Various PostgreSQL changes (not covered elsewhere herein)
The following changes have been made to our production PostgreSQL GUCs since starting to work with Marmotta.
- Enabled logging of slow statements, currently > 200ms
- Set shared_buffers to 3072MB, where the system has 7GB real memory (and the system was upgraded to a c3.xlarge Amazon EC2 instance)
- Increased maintenance_work_mem to 100MB
- Turned off synchronous_commit
- Turned on logging of queries that create temporary files (log_temp_files).

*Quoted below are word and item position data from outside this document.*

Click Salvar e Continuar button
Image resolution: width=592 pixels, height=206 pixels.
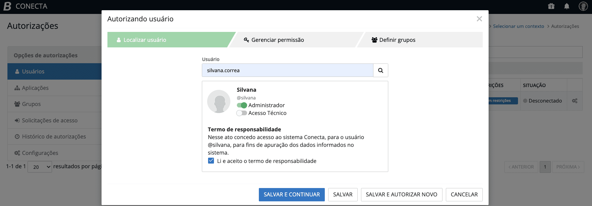[292, 195]
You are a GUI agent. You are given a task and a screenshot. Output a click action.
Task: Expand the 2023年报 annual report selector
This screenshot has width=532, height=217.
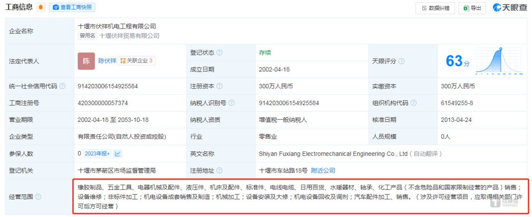(x=97, y=154)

- Set random_page_cost to 1.5 because we have SSD drives
- Set work_mem to 38MB
We have also tuned autovacuuming to run more frequently than the default on our two largest tables by setting the autovacuum_vacuum_scale_factor and autovacuum_analyze_scale_factor storage parameters on triples and nodes. We have lowered these to attempt vacuuming and analysis when a smaller proportion of rows are changed, though it hasn't made a noticeable impact on normal query performance. The last vacuuming of triples caused significant I/O wait when it was running, but did not disrupt anything outside of that. It did not make anything run noticeably faster after it was done.
With triples at 294M rows, we have autovacuum_vacuum_scale_factor set to 0.05 and autovacuum_analyze_scale_factor set to 0.025. Vacuuming should happen again after 58M rows have been changed, which will probably happen in a couple of weeks. We're eager to receive suggestions as to whether vacuuming or analyisis should happen more or less often for a table of this size.